As do many other cities, Jyväskylä is actively developing the measurement of various modes of transport. Analyses are now done also with the help of a solution based on artificial intelligence.
Innovative solutions for the measurement of traffic are being developed all the time. One example of such development is the monitoring of mobile terminal devices, which is a handy tool for the monitoring and interpretation of, say, bigger mass movements. Google, for one, offers data on the smoothness of traffic and on travel times between various points. All this based on – you guessed it – the movement of mobile terminal devices.
Even so, when the aim is to count traffic volumes in precise figures and identify various modes of transport, you need counters installed on the road or street in question or in its vicinity.
The latest advancements in this respect include the exploitation of neural networks and deep learning, or what is also referred to as artificial intelligence. In this solution, the AI software is taught to identify all traffic shown in a video feed. The AI identifies and counts the vehicles, categorising them as well, at the same time. The algorithm simultaneously identifies and categorises all pedestrians and cyclists as well as the direction and speed of the subjects. All this from a video feed produced by a single camera.
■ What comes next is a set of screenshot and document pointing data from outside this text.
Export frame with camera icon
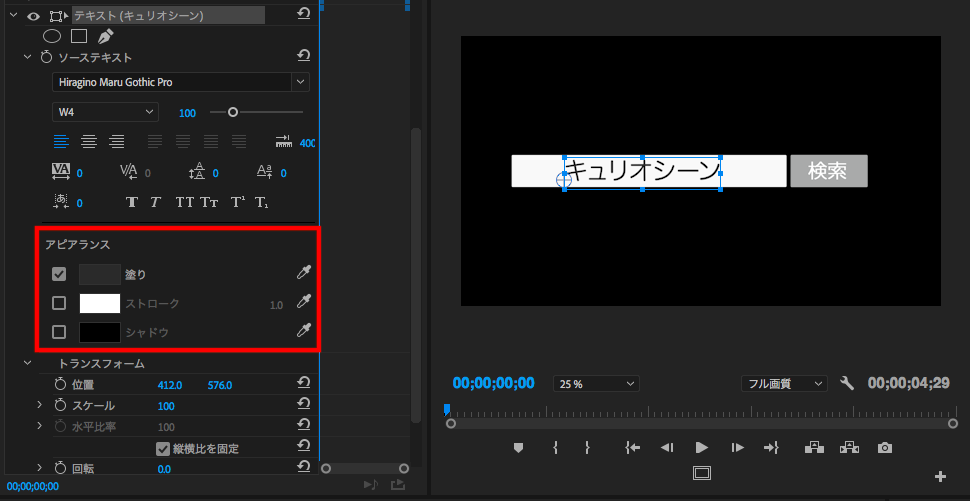point(884,448)
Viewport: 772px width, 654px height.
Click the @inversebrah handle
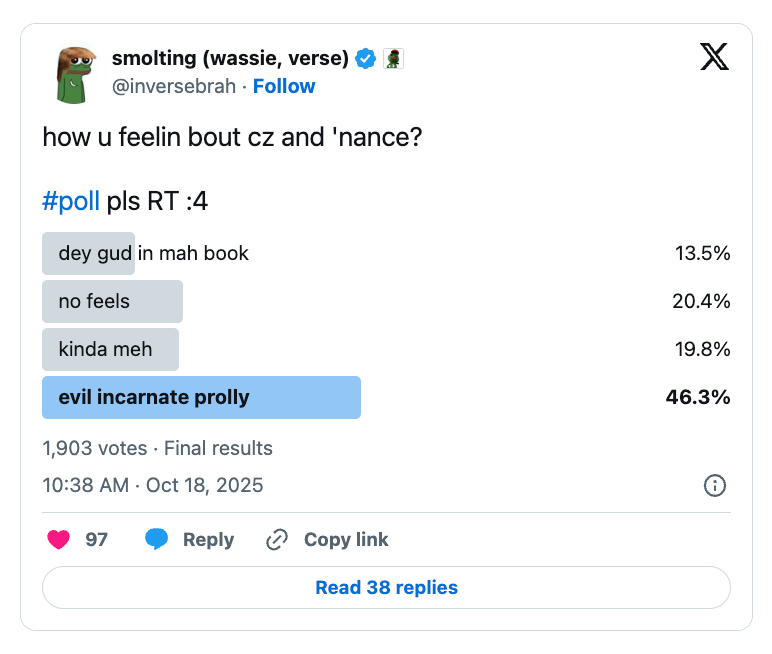(173, 86)
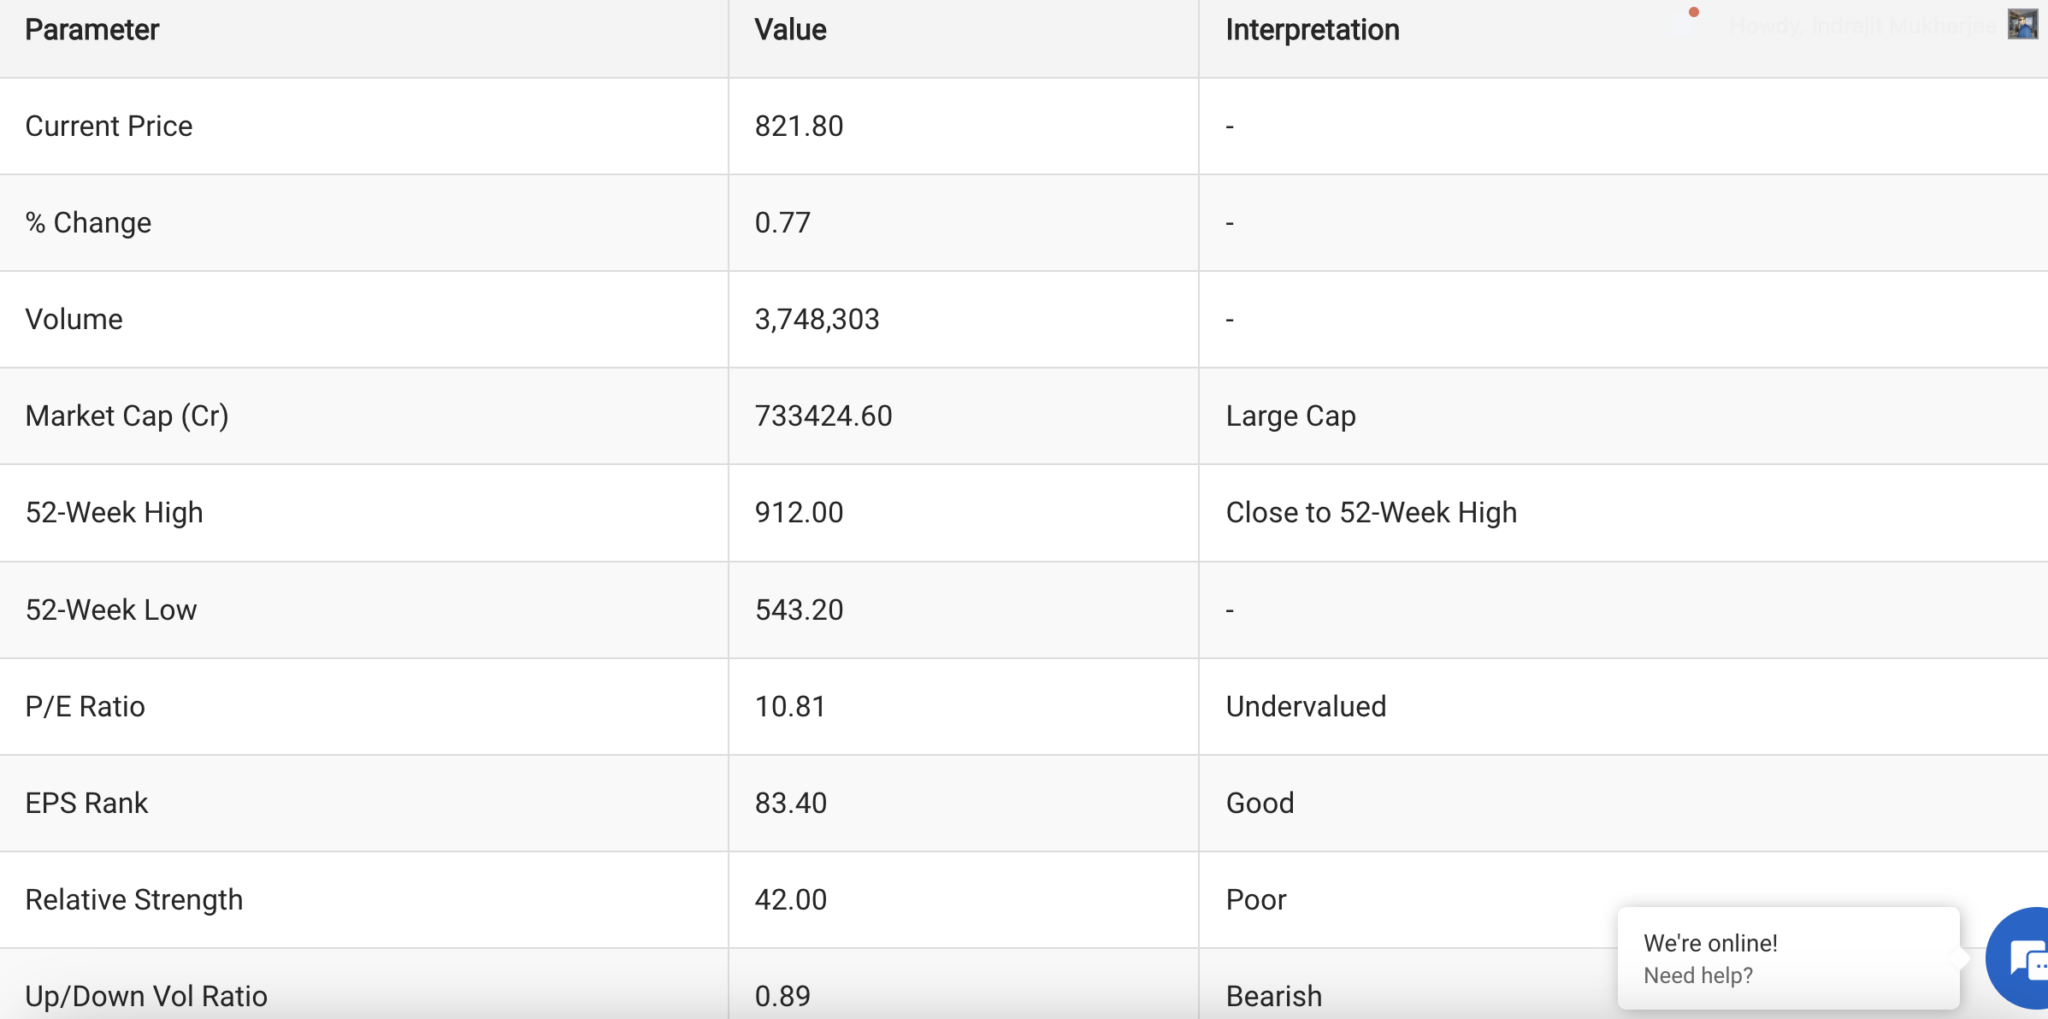Screen dimensions: 2048x1019
Task: Click the Volume value 3,748,303
Action: [x=817, y=319]
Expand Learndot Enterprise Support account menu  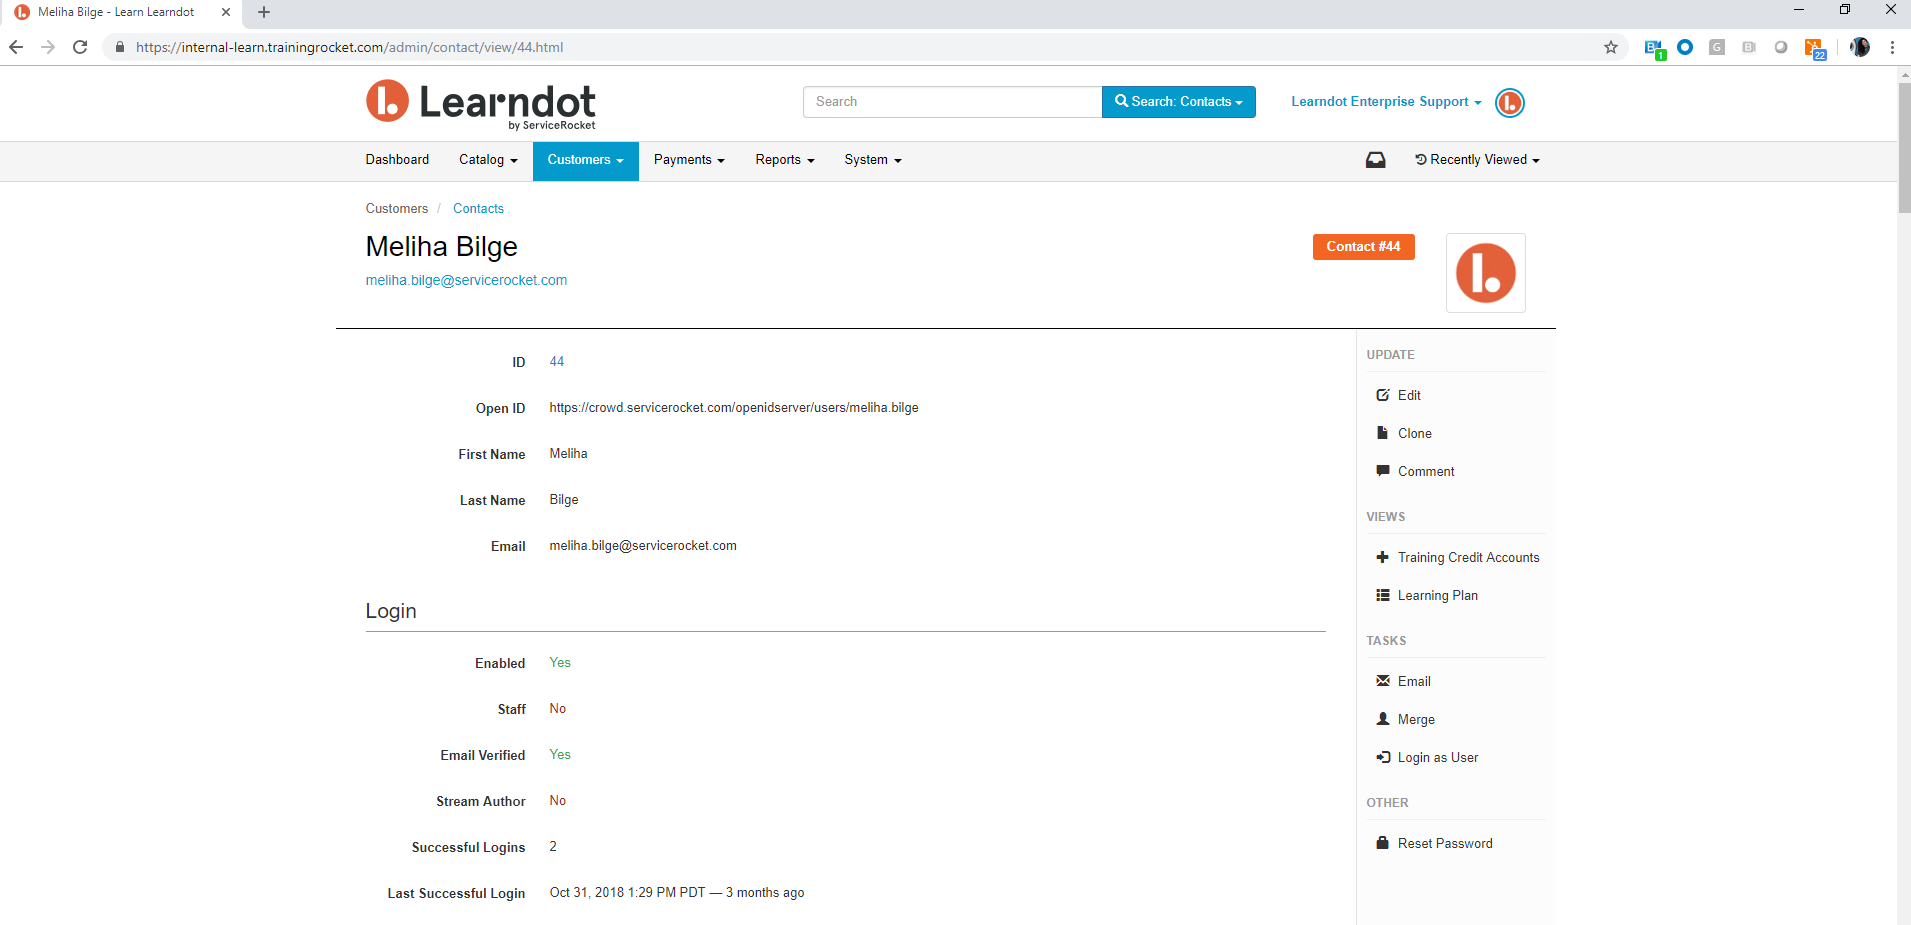point(1385,102)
An AI identifies all modes of transport from a single display of video feed.
JYVÄSKYLÄ TAKES A LEAP TOWARD AI MEASUREMENT
Jyväskylä took its first step toward the new era of AI in traffic measurement.
In cooperation with Nodeon, the city selected one of the city’s busiest streets as a challenging measuring target. The street links the extensive residential areas east of the city centre to the modern employment and residential area of Lutakko, the waterfront street that passes the city, and the city centre with the help of the impressive Kuokkala bridge. The goal, then, was none other than counting all traffic on the bridge.
This would have been a challenging task with traditional measurement techniques. The traffic on the bridge is two-way, in addition to which there are two busy lanes for pedestrians and cyclists on both sides of the street. With traditional technologies, the solution to the problem would inevitably translate into a combination of various techniques and induction loops that would need to be sawed beneath the pavement – which is not usually very easy on a bridge.
Nodeon approached the challenge with the help of a single camera. The device analysing the video feed – placed in the measuring point and equipped with AI – analyses the traffic on the bridge on a continuous basis, identifies and categorises the vehicles as well as the pedestrian and cycling traffic, and transmits all of the data in real-time to Nodeon’s centralised Smart City storage and analysis environment for measurement data.
AI offers a genuinely credible, in some situations even superior, alternative to traditional measurement techniques!